O Governo está a preparar uma nova legislação sobre o sistema elétrico nacional, que pretende trazer novidades no autoconsumo de eletricidade (individual e coletivo) e nas comunidades de energia. A revelação foi feita pelo secretário de Estado da Energia, João Galamba, ao portal ECO/Capital Verde.
A nova lei não pretende substituir a já existente, que criou a figura das Comunidades de Energia Renovável (CER) em Portugal. A legislação pretende “melhorar e otimizar” as regras que já existem. Entre as novidades está a possibilidade de abrir a gestão das comunidades a plataformas digitais de gestão dinâmica, o que é visto como podendo ser uma “revolução”.
Pretende-se também dar um tratamento diferenciado para autoconsumos e comunidades industriais envolvendo consumidores eletrointensivos (indústria pesada), que são “aqueles que, em última análise, mais têm a ganhar com as comunidades de energia”, frisa o secretário de Estado.
“É preciso fazer uma adaptação para estes grandes consumidores de energia elétrica e transformar esta legislação num instrumento de política industrial e reindustrialização do país”, com enfoque nos vários clusters energéticos (refinaria de lítio, hydrogen valleys, entre outros), explicou o responsável pela energia.
Na sua visão, empresas como a Navigator, a Altri ou o Grupo Águas de Portugal exigem um “tratamento especial” para poderem ir buscar a sua energia para autoconsumo um pouco mais longe do que os consumidores domésticos, face a possuírem grandes necessidades de energia.

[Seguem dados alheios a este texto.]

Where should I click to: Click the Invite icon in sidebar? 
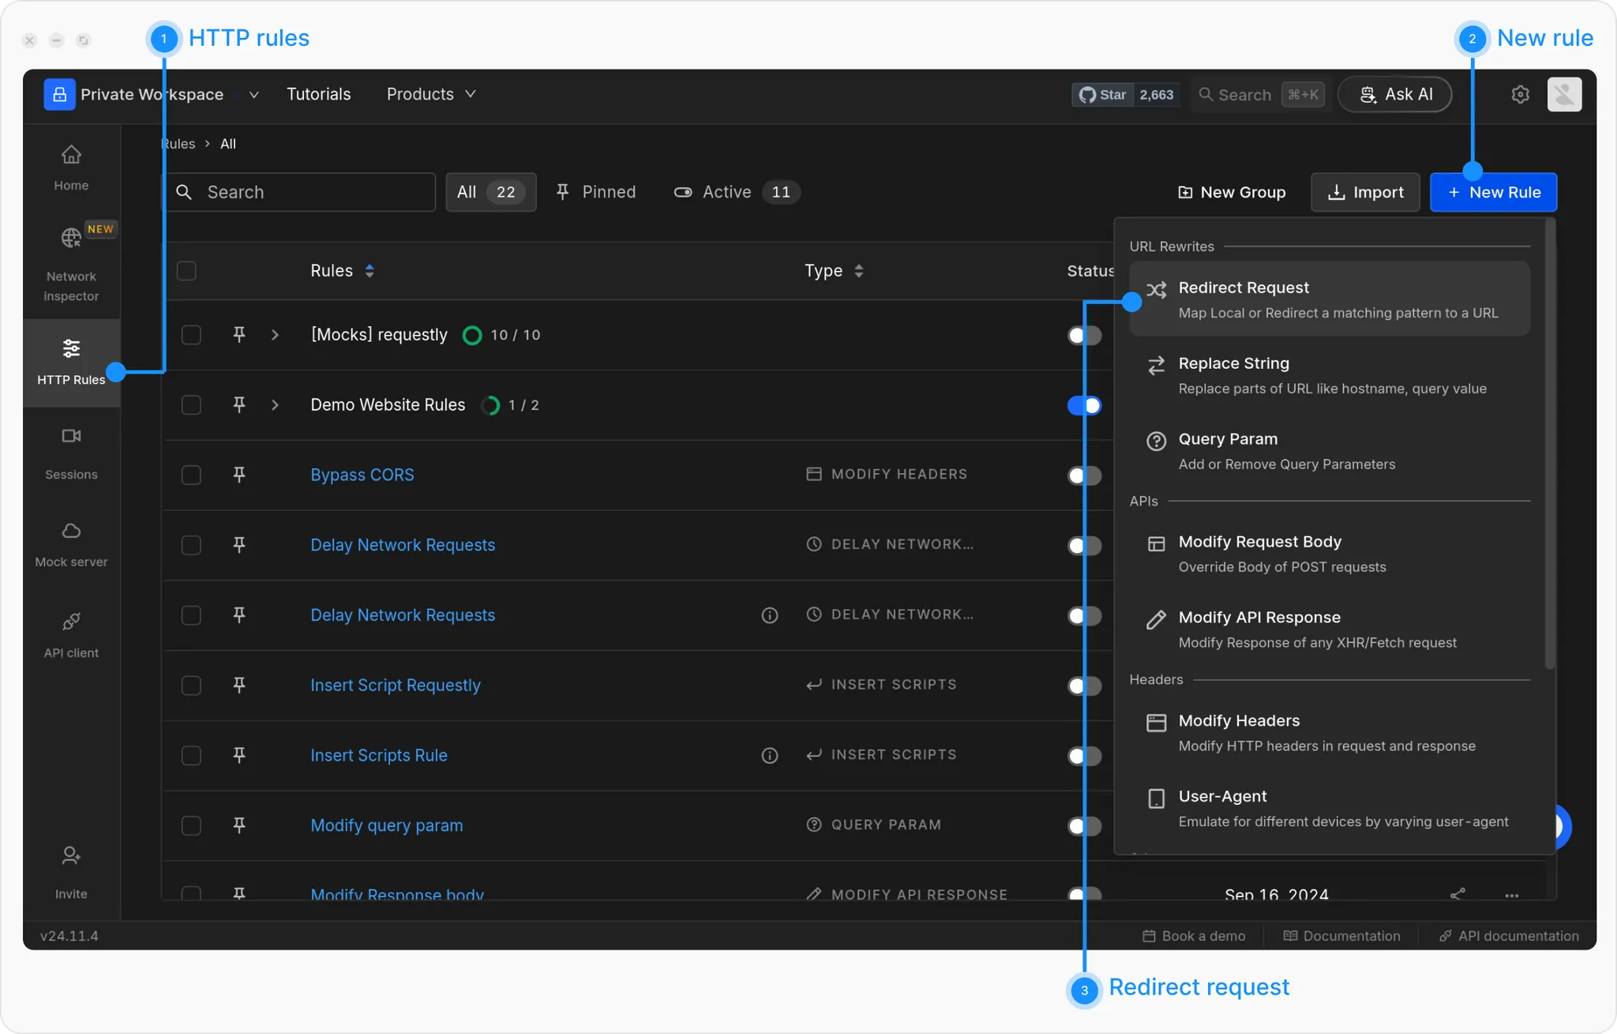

“Estamos a rever toda a legislação elétrica, incluindo as comunidades e autoconsumo. A nova legislação incorporará todos os comentários que têm surgido de câmaras municipais, grandes produtoras de eletricidade como a EDP e a Endesa, empresas e cidadãos, para resolver alguns problemas que estavam a dificultar a implementação. E irá ainda mais além”, garantiu João Galamba.